Deadlock caused by ImageLoadNotifyRoutine
We've run into an issue where Sysmon essentially causes a system deadlock.
Consider the following scenario involving Sysmon and an AV product:
- Scan.exe wants to load an image.
- Sysmon's driver is notified via its registered notify routine.
- The driver allocates a work item and queues it for delayed processing.
- The driver waits for the worker thread to signal completion via an event. The loader lock is being held the entire time.
- A worker thread picks up the queued item and processes it. Part of the processing is hashing the image, which requires a handle to be opened.
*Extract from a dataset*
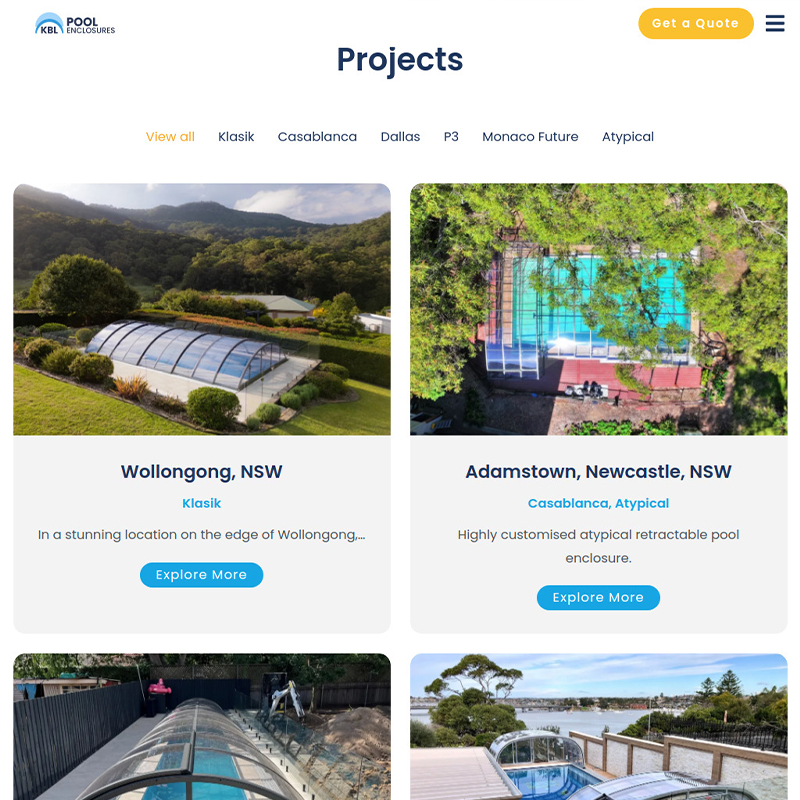This screenshot has height=800, width=800.
Task: Click the Wollongong, NSW project title
Action: coord(202,472)
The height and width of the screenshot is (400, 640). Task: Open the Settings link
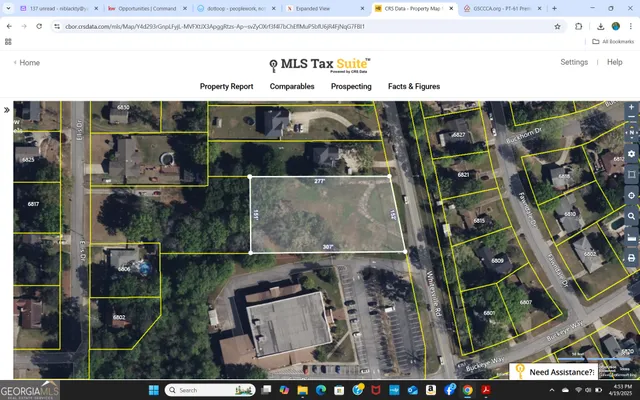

- Opening a file handle causes various filter drivers to be called.
- One of the filter drivers happens to belong to the AV product and notifies the userland process Scan.exe to scan the file.
- The filter driver waits for userland to conclude scanning.
- But the userland process is locked up because its loader lock is being held.
- Deadlock.
I'd like to point out that the driver is violating Microsoft's own best practices laid out here: https://learn.microsoft.com/en-us/windows-hardware/drivers/kernel/windows-kernel-mode-process-and-thread-manager#best
Particularly,
If you use System Worker Threads do not wait on the work to complete. Doing so defeats the purpose of queuing the work to be completed asynchronously.
which is item 4 in the list above.
PS: It seems the driver supports a flag that disables image hashing. It would be nice if it were possible to configure that instead of it being hardcoded to 1. This would allow us to keep receiving ImageLoad events, since at the moment the only mitigation is to completely disable it.